I experienced one recently.

Coming home from work, I opened the front door, and stepped into the foyer.

And there on the floor beside the bureau was a baby carrier.

That made no sense. We haven’t had one of those around for many years, as our baby is now a teenager.

I looked in the baby carrier. And in it was a baby, all bundled up like babies usually are.

Whoa! Who-what-how?

Does not compute.

Mental equivalent of a hard-drive freeze.

It took a few seconds for my brain to reboot.

There was a reasonable explanation for this situation, of course. I just didn’t know what it was.

Before I trusted myself to move, it was time to establish some basic facts.

“Anna? Are you home?”

“Yes. In the kitchen, dad.”

“Did you know there is a baby, in a carrier, out here by the front entrance?”

“Yes.”

“Do we have a guest who brought along a baby?”

“Nope.”

“Do you know whose baby this is?”

“Yes.”

“Anna, whose baby is this?”

“Mine.”

A wave of severe dizziness swept over me. Obviously, it was the effect of walking through a door, and abruptly transitioning from my real world, to a surreal parallel existence, in which I was having an absurd and utterly alarming conversation with my 15-year-old daughter.
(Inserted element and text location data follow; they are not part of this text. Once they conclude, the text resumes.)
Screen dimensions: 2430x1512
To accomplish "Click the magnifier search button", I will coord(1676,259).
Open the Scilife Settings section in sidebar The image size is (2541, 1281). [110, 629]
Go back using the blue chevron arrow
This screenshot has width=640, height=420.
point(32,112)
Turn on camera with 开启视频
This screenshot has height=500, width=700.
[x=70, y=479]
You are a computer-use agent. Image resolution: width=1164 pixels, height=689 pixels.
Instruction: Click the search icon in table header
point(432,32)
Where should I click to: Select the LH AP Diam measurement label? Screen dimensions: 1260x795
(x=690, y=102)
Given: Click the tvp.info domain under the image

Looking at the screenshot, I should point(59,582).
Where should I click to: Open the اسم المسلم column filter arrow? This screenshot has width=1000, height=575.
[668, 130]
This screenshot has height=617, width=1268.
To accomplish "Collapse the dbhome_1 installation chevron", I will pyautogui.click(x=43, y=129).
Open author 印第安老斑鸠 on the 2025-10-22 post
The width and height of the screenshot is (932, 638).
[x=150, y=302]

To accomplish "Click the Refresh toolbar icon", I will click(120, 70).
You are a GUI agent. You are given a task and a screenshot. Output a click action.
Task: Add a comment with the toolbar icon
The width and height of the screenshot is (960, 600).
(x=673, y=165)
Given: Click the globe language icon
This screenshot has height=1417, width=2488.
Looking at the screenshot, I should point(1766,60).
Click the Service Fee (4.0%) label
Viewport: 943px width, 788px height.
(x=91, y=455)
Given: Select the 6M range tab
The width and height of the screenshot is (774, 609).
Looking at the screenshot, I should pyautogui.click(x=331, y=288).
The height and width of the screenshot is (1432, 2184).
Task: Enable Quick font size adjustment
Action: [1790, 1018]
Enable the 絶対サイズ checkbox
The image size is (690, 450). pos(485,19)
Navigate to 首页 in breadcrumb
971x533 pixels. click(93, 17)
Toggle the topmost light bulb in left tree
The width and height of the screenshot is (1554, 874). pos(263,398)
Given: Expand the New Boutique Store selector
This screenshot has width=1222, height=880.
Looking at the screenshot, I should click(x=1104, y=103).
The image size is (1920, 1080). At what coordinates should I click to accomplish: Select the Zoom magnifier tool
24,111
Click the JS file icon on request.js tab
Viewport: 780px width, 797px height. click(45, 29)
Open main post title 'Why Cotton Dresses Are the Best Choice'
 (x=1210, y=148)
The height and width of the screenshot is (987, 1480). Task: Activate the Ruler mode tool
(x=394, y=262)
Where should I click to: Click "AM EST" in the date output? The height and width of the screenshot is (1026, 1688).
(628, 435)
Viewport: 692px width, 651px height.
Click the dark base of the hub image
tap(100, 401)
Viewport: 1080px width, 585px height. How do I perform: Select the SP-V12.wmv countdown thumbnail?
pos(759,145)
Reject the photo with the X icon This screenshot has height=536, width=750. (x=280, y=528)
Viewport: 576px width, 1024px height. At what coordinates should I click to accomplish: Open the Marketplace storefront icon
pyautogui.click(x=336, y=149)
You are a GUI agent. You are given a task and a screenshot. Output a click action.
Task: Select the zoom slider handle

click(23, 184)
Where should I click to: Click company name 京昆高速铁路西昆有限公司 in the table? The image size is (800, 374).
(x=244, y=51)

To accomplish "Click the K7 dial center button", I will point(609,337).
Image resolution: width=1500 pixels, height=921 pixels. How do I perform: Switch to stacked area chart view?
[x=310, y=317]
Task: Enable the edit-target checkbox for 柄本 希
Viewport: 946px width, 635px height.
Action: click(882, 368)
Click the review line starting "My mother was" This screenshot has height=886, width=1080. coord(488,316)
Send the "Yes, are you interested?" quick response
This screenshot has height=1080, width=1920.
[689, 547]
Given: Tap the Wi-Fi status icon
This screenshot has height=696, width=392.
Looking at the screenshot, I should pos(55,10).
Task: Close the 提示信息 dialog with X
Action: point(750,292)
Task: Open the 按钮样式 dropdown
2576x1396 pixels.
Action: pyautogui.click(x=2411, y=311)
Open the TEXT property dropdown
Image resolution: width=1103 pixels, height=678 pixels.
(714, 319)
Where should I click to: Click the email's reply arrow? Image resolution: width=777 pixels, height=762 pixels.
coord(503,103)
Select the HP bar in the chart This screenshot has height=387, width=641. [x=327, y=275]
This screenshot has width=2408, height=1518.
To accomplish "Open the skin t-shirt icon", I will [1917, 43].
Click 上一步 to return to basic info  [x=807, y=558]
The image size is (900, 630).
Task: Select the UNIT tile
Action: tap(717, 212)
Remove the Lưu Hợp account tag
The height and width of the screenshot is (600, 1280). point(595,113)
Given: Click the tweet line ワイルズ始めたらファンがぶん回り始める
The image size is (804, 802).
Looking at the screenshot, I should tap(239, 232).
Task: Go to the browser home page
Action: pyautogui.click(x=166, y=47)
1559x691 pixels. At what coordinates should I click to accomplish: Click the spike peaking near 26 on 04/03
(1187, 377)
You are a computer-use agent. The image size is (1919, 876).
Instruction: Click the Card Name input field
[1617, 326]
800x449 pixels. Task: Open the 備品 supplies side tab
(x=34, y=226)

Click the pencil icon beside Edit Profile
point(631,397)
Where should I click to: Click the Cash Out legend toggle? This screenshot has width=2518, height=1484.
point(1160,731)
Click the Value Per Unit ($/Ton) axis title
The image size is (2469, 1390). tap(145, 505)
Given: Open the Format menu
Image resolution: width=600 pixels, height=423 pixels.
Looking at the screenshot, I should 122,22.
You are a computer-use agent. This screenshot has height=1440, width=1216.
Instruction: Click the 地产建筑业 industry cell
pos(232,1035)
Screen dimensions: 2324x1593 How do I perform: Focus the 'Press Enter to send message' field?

I wondered if one could have a heart attack while trapped in a parallel dimension.

“Say what...?” I weakly queried.

“That’s my practice baby for my

family studies class. Remember? I told you a couple of weeks ago.”

I took a closer look. Sure enough, the infant wasn’t real.

A moment or two passed while I transferred back into my ‘normal’ world, and tried to coax my heart to stop imitating a panicking hamster.

The first order of business was to admonish the teen for leaving a lifelike baby out on the floor where it would be seen by a forgetful father.

“What’s it doing out in the hallway?”

“Why, where else would it be?”

Clearly, this is why this course is a good thing.

“So, how long is it with you?”

“Twenty-four hours. All night.”

Now this is getting interesting.

“What does it do?”

“Cry every few hours, and then you have to hold him, and turn this key until he coos.”

Well, they’ve got the right concept, but oh, were it really so easy, my dear girl.

“I’m not going to get a whole lot of sleep tonight.”

Yes, I think that’s the point of the exercise.

Just in case anyone has a cavalier attitude about parenthood, and how one gets in that condition, this may be helpful in setting them on a path of enlightenment. (I’m proud to say my teen is highly enlightened, but reinforcement never hurts.)

And if that means she has to get up every couple of hours, and tote around

a crying plastic baby, well, good.

It was actually a well-behaved little thing for most of the evening. So much so, I had forgotten about it, and was sleepily watching something on TV, when I was startled to hear the sound of a baby crying.

My teen was standing beside the couch, holding something out to me.

“Dad, do you mind taking the baby?”

Good thing I was lying down, because I think I passed out.